*Source passage*:
::::::
Pain is an Invitation
- Deanna Kanaman

- Jan 26
- 2 min read
We take the pill. We numb. We get the cortisone shot. We reach for the thing that will make the pain go away.
And yes, there is a time and place for relief. But I wonder...

Have we trained ourselves to silence pain so quickly that we no longer listen to what it’s trying to say?
Our bodies speak.
They’re always communicating.
But we live in a world that tells us pain is the problem - something to fix, quiet, numb, avoid. Just make it stop.
The opioid epidemic shows us where that path can lead. So many stories start with a surgery, a procedure, a prescription
and end with a life unraveling.
Not because people were weak,
but because they were hurting.
And we’ve forgotten how to listen to pain without needing to erase it.
Yesterday, I had basal cells removed from my face. A routine procedure. Two small spots. And still, when I left, I was handed a prescription for hydrocodone.
This morning, that bottle is sitting on my kitchen counter. And as someone who’s been sober for 15 years, I had to ask myself honestly:
Is the pain bad enough to take it?
The answer, for me, is no.
So I tossed the bottle.
But in that tossing, I paused.
Because this little ache in my face?
It’s saying something.
It’s reminding me to slow down.
To not bounce back into “normal” too quickly.
To honor that something happened.
That healing is happening. And my participation is important to the healing process.
Pain, in this moment, is an invitation.
Not to suffer needlessly.
But to listen more deeply.
To choose rest.
To stay present.
To respond with care.
So today, instead of numbing out or pushing through, I’m choosing to listen.
To pray.
To move gently.
To let pain be a messenger, not a monster.
Because maybe pain isn’t here to punish us. Maybe it’s here to guide us home.
::::::
*Supplied data*:
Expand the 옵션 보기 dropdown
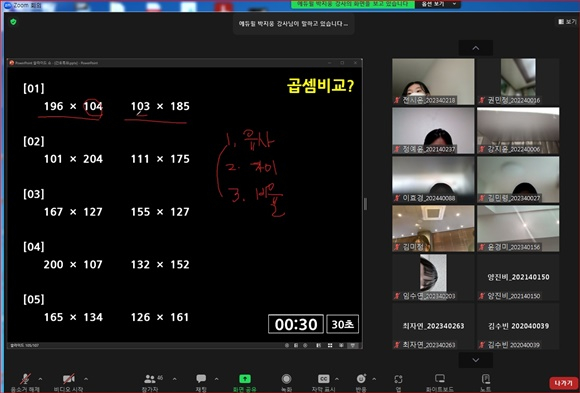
::::::
From the essay on pain, copy the stretch from "But in that" through "choosing to listen." word for word.

*Task output*:
But in that tossing, I paused.
Because this little ache in my face?
It’s saying something.
It’s reminding me to slow down.
To not bounce back into “normal” too quickly.
To honor that something happened.
That healing is happening. And my participation is important to the healing process.
Pain, in this moment, is an invitation.
Not to suffer needlessly.
But to listen more deeply.
To choose rest.
To stay present.
To respond with care.
So today, instead of numbing out or pushing through, I’m choosing to listen.